Sultanahmet'te şoke olan turistler
Yasemin Pirinçcioğlu ülke ekonomisinin bir an önce düze çıkması yolunda basına büyük bir görev düştüğünü üstüne basa basa vurguluyor. Pirinçcioğlu basının turizm konusuna yeteri kadar önem vermediğinden yakınarak, "Lütfen turizmle daha yakından ilgilenin" diyor. Deneyimli turizmci, İstanbul'a gelen turistlerin ziyaret etmeden yapamadıkları Sultanahmet'te karşılaştığı bir manzarayı ise bakın nasıl anlatıyor:

"Ramazan boyunca Sultanahmet'te eski İstanbul geceleri ve yaşam tarzı canlandırıldı. Çeşitli standlarda geleneksel Türk mutfağının yemek çeşitleri, içecekleri tanıtıldı. Buraya kadar her şey güzeldi. Ancak aralarda kurulan standlarda dini propaganda yayınları sergileniyordu. Hoparlörlerden Yusuf İslam'ın "Bismillah" şarkısı, sesi sonuna kadar açık bir halde yankılanıyordu. Etrafa baktım, bir tek yabancı turist yoktu. 11 Eylül saldırılarından sonra İslam'ın adeta gölgesinden bile ürker hale gelen ve İstanbul'a gelirken büyük tedirginlik yaşayan Batılı turistler belli ki korkup, otellerine çekilmişlerdi. Oysa o standlarda yalnızca İslam eserleri değil, her dilden kitaplar, kasetler sergilense, yıllarca barış içinde bir arada yaşayan Türk mozaiğinden renkler yansıtılsa ve bunlardan herkesin aynı oranda zevk alması sağlansa daha iyi olmaz mıydı?"

Sultan Süleyman'ın torunu
Annemle babama çocuklarının olmayacağı söylenmiş. ABD'den bir doktorla yazışıp, kan örneği gönderip beni dünyaya getirmişler

Baba tarafından Süleyman Nazif, Cahit Sıtkı ve Ziya Gökalp'lerle kuzen olan ilk Meclis üyelerinden Fevzi Pirinçcioğlu'nun torunu Yasemin Pirinçcioğlu annesi tarafından da Kanuni Sultan Süleyman'ın 18. batından torunu.

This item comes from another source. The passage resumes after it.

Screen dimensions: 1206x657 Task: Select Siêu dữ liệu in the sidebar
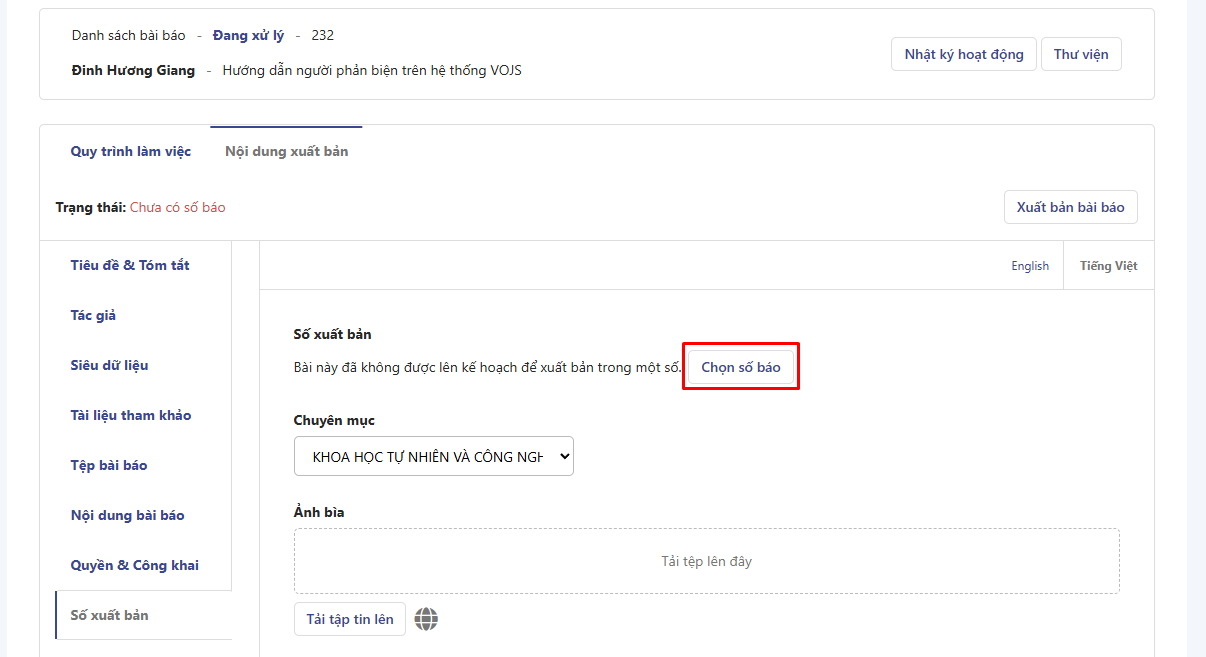[x=109, y=365]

Babası Ali Fethi ve annesi Hayrünnisa İnci 1949'da evlenmiş. Hayrünnisa Hanım, İngiliz Filolojisi mezunu ve Halide Edip Adıvar'ın yanında asistan. Ali Fethi Bey de Cumhuriyet gazetesinde Beyoğlu muhabiri: "İlk çocukları hastanede yapılan bir hatadan dolayı ölüyor. Doktorlar 'Kan uyuşmazlığınız var, sizin çocuğunuz olmaz' diyor. Annem buna üzülüyor, fakat işin peşini bırakmıyor. Tıp fakültesine gidip her gün orada araştırma yapıp, Amerikalı bir doktorla yazışıyor. O devirde buradan Amerika'ya kan örneği nasıl gönderilirse, buzluğa koymuşlar, tüplerin içine ve göndermişler. New York Hastanesi'nde Dr. Johnson 'Buraya gelirseniz çocuğunuz olur' diyor." Çift Amerika'ya iki kişi olarak gitmiş, Yasemin adını verecekleri bir kız çocuğu sahibi olarak dönmüş!

Fethi Bey, Basın Yayın ve Turizm Genel Müdürlüğü'nün New York ofisine Turizm ataşesi olarak tayin edilir. 1962'ye kadar sürecek bu yıllarda küçük Yasemin de okullu olur: "Tamamen bir Amerikan çocuğu idik. Evde Türkçe konuşuluyordu ama Türkiye'ye geldiğimde Türkçe bilmiyordum."

OLİMPİYATLAR
Annesi ile babası VİP Turizm'i kurarken küçük Yasemin önce Dame de Sion'a, ardından üniversite eğitimi için Paris'e gider. Turizm pazarlaması eğitimi alır. 16 yaşında, VİP Turizm'in bünyesindeki Talebe Bürosu'nda iş hayatına atılan Yasemin Pirinçcioğlu, 1976'da Türkiye'ye dönmez, Air France'da işe girer. 1976 Montreal Olimpiyatları'nda görev alır: "Tam oraya yerleşeceğim ve Türkiye'ye yönelik turizm yapacağım derken eşimle tanıştım!"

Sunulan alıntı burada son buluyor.